▶ What the task asks
Filter these entries so that only lines with the word "Manchester" remain.

□ □ □

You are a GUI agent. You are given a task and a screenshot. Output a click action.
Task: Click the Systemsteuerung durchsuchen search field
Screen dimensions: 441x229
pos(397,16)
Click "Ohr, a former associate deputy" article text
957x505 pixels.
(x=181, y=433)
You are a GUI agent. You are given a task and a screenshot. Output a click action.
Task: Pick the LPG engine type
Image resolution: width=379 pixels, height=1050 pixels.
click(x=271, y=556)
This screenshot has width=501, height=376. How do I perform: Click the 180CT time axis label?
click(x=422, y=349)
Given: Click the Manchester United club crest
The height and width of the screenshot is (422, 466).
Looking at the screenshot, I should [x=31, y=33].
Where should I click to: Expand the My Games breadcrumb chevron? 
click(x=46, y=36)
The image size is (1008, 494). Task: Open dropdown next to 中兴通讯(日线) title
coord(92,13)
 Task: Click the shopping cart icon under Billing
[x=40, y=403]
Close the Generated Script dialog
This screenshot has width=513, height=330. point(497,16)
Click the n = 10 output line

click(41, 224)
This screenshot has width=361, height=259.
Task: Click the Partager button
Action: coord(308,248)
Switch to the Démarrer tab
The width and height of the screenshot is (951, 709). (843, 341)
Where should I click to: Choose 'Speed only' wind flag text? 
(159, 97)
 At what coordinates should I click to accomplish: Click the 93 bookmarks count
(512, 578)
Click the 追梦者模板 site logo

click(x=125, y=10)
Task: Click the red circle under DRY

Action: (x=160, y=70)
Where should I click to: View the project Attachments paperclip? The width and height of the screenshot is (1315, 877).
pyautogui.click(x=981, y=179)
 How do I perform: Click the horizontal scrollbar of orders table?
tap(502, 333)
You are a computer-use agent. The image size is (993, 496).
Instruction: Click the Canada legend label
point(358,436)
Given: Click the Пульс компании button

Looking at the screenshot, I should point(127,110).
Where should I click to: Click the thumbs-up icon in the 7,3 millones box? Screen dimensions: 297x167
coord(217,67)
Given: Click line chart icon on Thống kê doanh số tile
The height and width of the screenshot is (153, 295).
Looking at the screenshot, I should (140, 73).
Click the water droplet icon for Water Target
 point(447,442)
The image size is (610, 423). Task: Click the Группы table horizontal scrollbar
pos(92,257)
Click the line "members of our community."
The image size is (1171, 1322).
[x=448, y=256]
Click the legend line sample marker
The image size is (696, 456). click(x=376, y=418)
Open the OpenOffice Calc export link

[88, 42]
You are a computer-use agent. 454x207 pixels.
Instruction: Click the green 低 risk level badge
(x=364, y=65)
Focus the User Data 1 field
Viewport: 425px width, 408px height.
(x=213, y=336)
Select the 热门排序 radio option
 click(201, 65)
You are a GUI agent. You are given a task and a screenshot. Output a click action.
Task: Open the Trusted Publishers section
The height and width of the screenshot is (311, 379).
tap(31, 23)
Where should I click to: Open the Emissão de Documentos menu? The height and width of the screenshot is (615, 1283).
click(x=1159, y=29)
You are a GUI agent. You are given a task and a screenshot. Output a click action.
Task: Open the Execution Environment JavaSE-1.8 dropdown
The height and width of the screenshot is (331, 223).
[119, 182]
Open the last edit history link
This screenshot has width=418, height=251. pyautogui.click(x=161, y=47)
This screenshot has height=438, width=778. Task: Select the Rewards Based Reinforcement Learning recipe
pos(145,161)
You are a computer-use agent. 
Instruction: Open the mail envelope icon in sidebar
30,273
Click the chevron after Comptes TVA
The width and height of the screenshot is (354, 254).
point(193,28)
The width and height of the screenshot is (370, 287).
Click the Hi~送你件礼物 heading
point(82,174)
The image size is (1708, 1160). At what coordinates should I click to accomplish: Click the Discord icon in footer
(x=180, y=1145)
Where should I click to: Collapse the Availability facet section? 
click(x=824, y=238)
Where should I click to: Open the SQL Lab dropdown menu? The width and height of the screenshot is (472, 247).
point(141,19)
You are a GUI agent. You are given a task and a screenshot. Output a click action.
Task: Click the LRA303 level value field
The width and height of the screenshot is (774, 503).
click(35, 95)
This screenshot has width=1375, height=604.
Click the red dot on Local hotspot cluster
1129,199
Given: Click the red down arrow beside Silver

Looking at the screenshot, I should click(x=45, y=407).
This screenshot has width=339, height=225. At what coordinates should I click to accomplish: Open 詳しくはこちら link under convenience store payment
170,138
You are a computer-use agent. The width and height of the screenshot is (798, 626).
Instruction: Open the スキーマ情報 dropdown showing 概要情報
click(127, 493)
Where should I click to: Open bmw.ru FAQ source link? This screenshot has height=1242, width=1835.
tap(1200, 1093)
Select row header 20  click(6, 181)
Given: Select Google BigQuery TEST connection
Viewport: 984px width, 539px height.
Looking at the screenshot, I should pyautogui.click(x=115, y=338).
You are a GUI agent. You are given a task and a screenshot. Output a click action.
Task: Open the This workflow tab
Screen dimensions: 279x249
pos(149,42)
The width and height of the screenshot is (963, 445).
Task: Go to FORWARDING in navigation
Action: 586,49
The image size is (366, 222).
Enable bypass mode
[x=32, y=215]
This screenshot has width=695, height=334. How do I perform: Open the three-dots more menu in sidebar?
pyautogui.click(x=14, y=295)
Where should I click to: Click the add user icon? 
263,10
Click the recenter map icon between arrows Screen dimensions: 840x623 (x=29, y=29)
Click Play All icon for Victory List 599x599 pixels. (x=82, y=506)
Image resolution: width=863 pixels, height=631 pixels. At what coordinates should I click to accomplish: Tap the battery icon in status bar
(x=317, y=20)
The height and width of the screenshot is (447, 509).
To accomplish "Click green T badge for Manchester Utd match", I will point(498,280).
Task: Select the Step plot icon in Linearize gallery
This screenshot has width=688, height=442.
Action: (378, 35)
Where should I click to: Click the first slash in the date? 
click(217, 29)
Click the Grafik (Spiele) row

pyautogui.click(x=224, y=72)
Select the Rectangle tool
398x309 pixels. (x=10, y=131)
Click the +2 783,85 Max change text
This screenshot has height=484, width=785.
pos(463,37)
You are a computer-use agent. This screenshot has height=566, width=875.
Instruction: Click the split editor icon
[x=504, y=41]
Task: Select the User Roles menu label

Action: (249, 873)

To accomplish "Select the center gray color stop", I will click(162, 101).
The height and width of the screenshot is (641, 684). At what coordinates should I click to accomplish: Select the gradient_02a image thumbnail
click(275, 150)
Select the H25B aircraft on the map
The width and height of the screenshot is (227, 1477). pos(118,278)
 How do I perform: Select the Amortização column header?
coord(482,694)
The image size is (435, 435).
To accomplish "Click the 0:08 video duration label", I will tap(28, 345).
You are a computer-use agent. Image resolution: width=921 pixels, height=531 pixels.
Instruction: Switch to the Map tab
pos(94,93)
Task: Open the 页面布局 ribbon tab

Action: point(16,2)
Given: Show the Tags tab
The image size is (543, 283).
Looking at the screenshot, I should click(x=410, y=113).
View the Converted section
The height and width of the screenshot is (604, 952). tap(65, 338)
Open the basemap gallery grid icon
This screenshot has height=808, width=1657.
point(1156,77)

□ □ □

▶ Exercise output
Given: Click the Manchester United club crest
To accomplish "Click green T badge for Manchester Utd match", I will point(498,280).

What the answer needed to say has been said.